17 June 2011

Thank You for Not Googling

I am going to completely change the subject and alert you all that I am a fricking genius.

I was 2/3 of the way through knitting a sweater when the unthinkable happened. Yes, again. I ran out of yarn. You'd think I would prepare for this unthinkability, considering the number of times I've failed to think of it. So I ordered more, but it was a vastly different dye lot, so the colour is...um, different. The company is actually notorious for that, because she dyes in such small batches. I love madelinetosh with all my heart, I truly do, company and woman, but please--for the love of cats, for the sake of my sanity--please, Amy, can you do something about the dye consistency in amber trinket? Pretty please?

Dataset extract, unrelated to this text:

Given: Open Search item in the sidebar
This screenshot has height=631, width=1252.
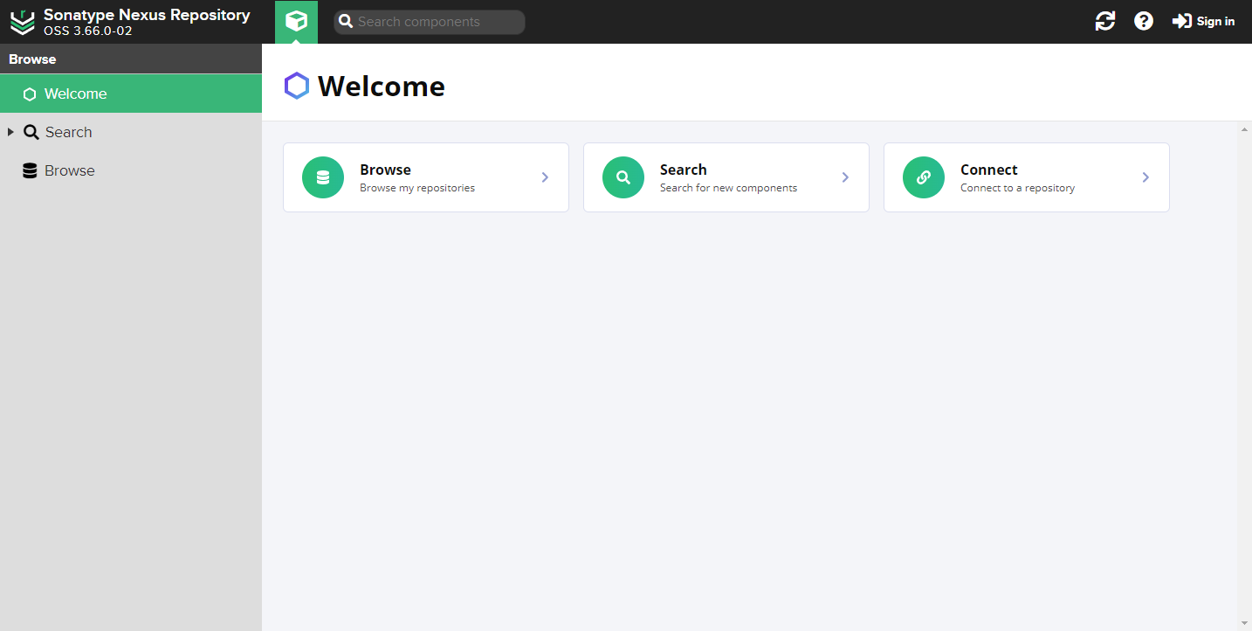Looking at the screenshot, I should pos(68,132).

Anyway, rather than rip the whole thing out and start over, rather than have a stripey sweater where it didn't mean to be stripey, I enlisted the help of my friend Mary O. Who really is a fricking genius. Seriously. She used to be an engineer. Even after a debilitating car accident that left her with brain damage, Mary O is still smarter than most people I know. Mary O announced a simple solution (though she originally suggested Kool Aid, apparently it doesn't come in green in my part of the world). Mary O suggested her close cousin Jell-O.

Y'all, I'm dyeing yarn in my kitchen as we speak. And it's working. The finished product is passably identical to the half-knit sweater. I don't even care that my apartment currently smells like some whacked out combination of wet sheep, vinegar, and lime Jell-O.

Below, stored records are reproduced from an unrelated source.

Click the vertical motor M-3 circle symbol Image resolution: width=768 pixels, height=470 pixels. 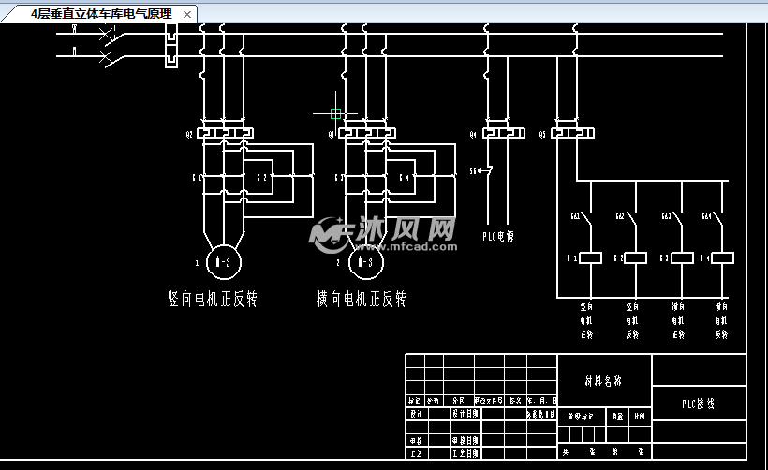point(223,263)
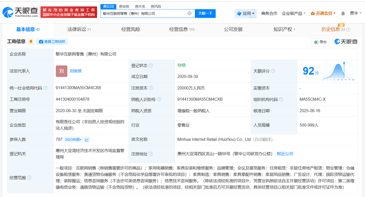Click the notification bell in top bar
This screenshot has width=365, height=197.
(x=343, y=14)
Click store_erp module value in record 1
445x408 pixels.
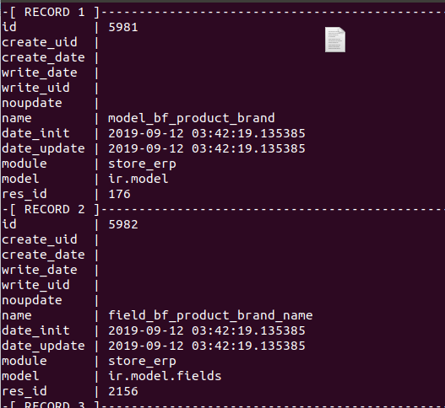[142, 164]
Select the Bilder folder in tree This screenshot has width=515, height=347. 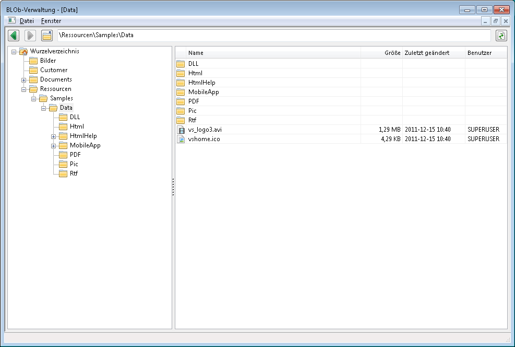[x=47, y=61]
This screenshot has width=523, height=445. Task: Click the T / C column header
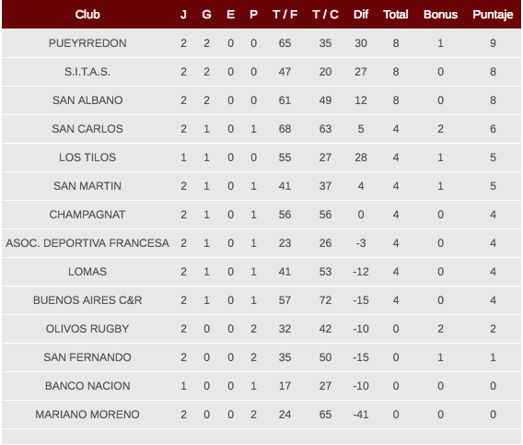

Yes, there will be pictures. First I have to figure out how to keep my newly matching yarn from jiggling away off the counter.

13 June 2011

More Pie Dreaming: Cutting Butter

My husband used to joke that he'd married me for my pie-making ability. Apparently, he chose this over other, more useful skills, like visual acuity, common sense, or the simple powers of observation.

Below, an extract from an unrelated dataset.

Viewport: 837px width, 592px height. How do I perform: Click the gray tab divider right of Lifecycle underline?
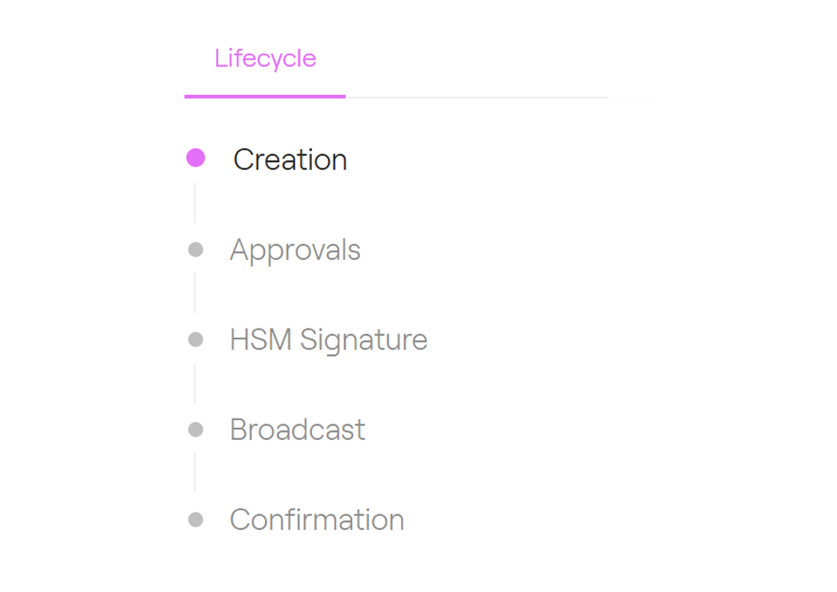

It is strawberry-rhubarb season here in Doodlehem. It is also farmers market season. Ergo (in parentheses therefore), it is also what we lovingly refer to as "Pah Season." (No, he wasn't Southern. Or a Kennedy. Don't ask me why he called it pah. He just did. But only mine.) Anyway. Since unpacking my eleventy-billion boxes of kitchen gadgetry--most of which I was surprised to have still owned, having not seen it in so long--I have gone on Red Alpha Seven Nesting Alert and made two different kinds of jam, orange-cherry conserve, weekly loaves of bread, lemon curd, and approximately half my weight in pies. All without the use of what I long thought was my trusty pastry cutter. I thought for sure I'd had one. If not in Putnamistan, then at least in Kingston before I got married. Then I thought I must be hallucinating, because there it wasn't, and I was the only one who ever made anything that even vaguely resembled pastry.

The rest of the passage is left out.